3.7 Decitabine inhibits DAB2IP methylation and improves the response to chemotherapy in TNBC

As DAC restores DAB2IP expression in TNBC, whether DAC could be a therapeutic agent for chemoresistance in TNBC is worth further study. The animal assay was conducted to investigate the anti-tumour effect of DAC (Figure 7A). Tumours treated with DAC before DOC grew much smaller and slower than the DOC group (Figure 7B,C and Figure S7A).

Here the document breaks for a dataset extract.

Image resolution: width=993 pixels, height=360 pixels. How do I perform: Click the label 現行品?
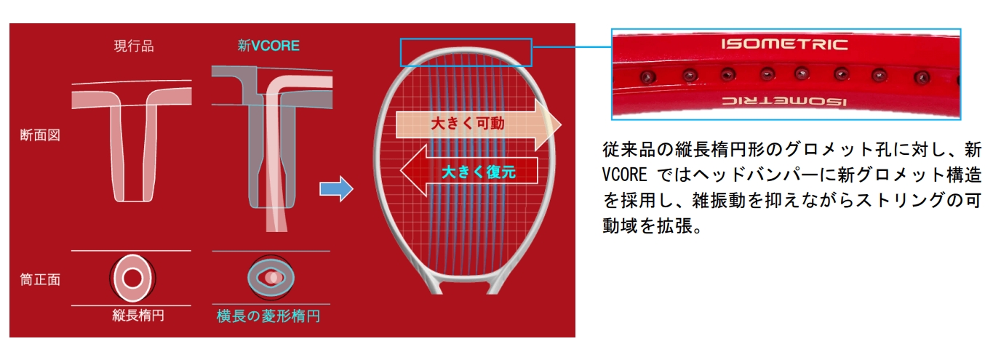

The TUNEL assay showed that tumours of the DAC+DOC group exhibited a higher percentage of apoptotic cell than the DOC group (Figure 7D and Figure S7B). Tumours treated with DAC exhibited increased expression of DAB2IP (Figure 7E and Figure S7C). Moreover, DAC treatment improved chemotherapeutic response in chemoresistant tumours (Figure 7F–H and Figure S7D,E). DAC treatment increased DAB2IP expression in chemoresistant tumours (Figure 7I and Figure S7F). These data suggested that DAC treatment could be a potential treatment for chemoresistance in TNBC.